Genetic Polymorphisms Involved in Carcinogen Metabolism and DNA Repair and Lung Cancer Risk in a Japanese Population

Abstract

Several components of overall lung carcinogenesis, carcinogen metabolic and DNA repair pathways may be involved in individual genetic susceptibility to lung cancer. We evaluated the role of cytochrome P450 (CYP) 1A1 rs4646903 and rs104894, glutathione S-transferase (GST) M1 and GSTT1 deletion polymorphisms, GSTP1 rs1695, x-ray repair, excision repair cross-complementing group 2 (ERCC2) rs13181, complementing defective in Chinese hamster 1 rs25487, and XRCC3 rs861539 in a case-control study comprising 462 lung cancer cases and 379 controls in a Japanese population. Unconditional logistic regression was used to assess the adjusted odds ratios (OR) and 95% confidence intervals (95% CI).
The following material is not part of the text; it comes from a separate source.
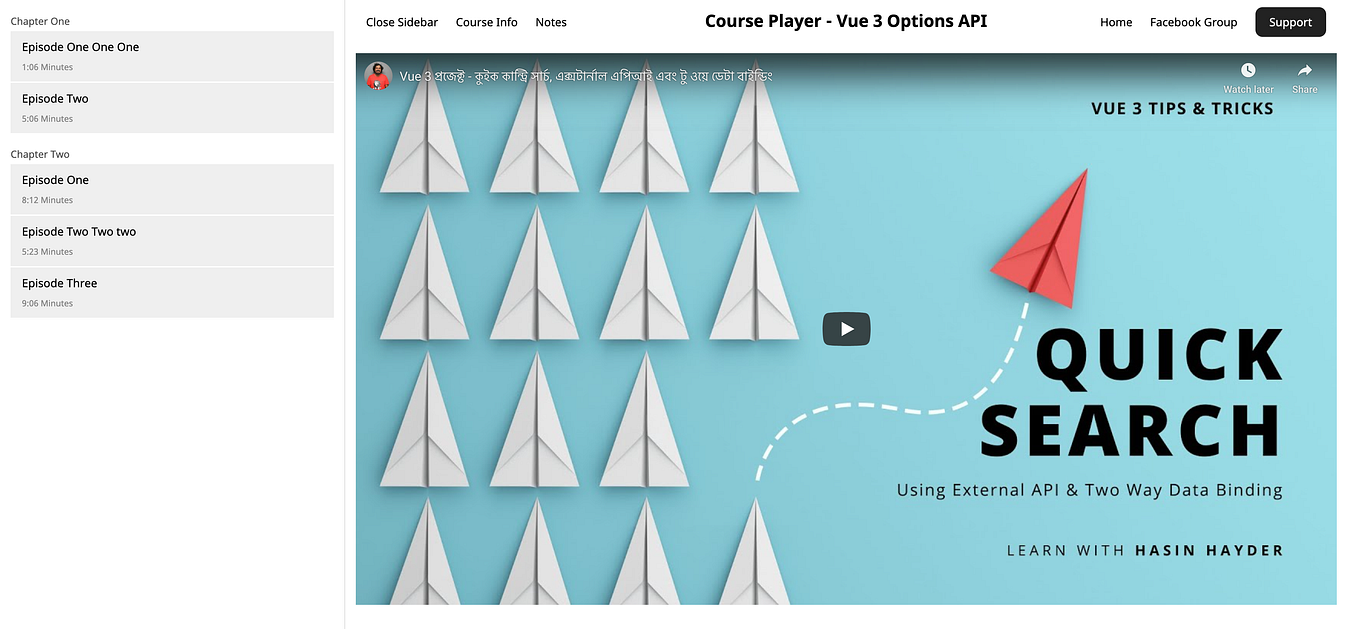Select Episode One One One in Chapter One
Image resolution: width=1358 pixels, height=629 pixels.
point(172,56)
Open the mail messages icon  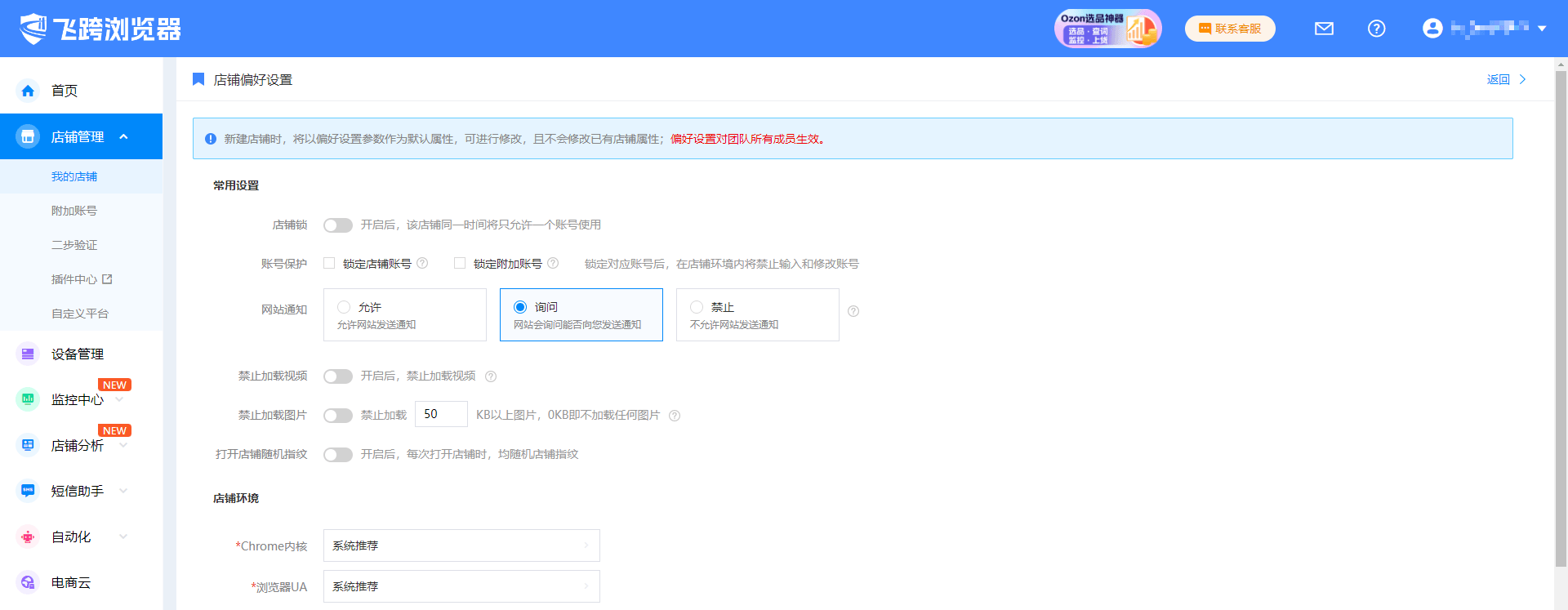coord(1324,29)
CYP1A1 rs4646903 (OR = 1.72, 95% CI = 1.25-2.38), rs1048943 (OR = 1.40, 95% CI = 1.02-1.92), the GSTM1 deletion polymorphism (OR = 1.38, 95% CI = 1.01-1.89), GSTP1 rs1695 (OR =1.48, 95% CI = 1.04-2.11), ERCC2 rs13181 (OR = 1.89, 95% CI = 1.28-2.78), and Chinese hamster 1 rs25487 (OR = 1.54, 95% CI = 1.12-2.13) were associated with lung cancer risk whereas the GSTT1 deletion polymorphism and XRCC3 rs861539 were not. A pertinent combination of multiple "at-risk" genotypes of CYP1A1 rs4646903, the GSTM1 deletion polymorphism and ERCC2 rs13181 was at a 5.94-fold (95% CI = 2.77-12.7) increased risk of lung cancer. A pertinent combination of multiple at-risk genotypes may detect a high-risk group. Further studies are warranted to verify our findings.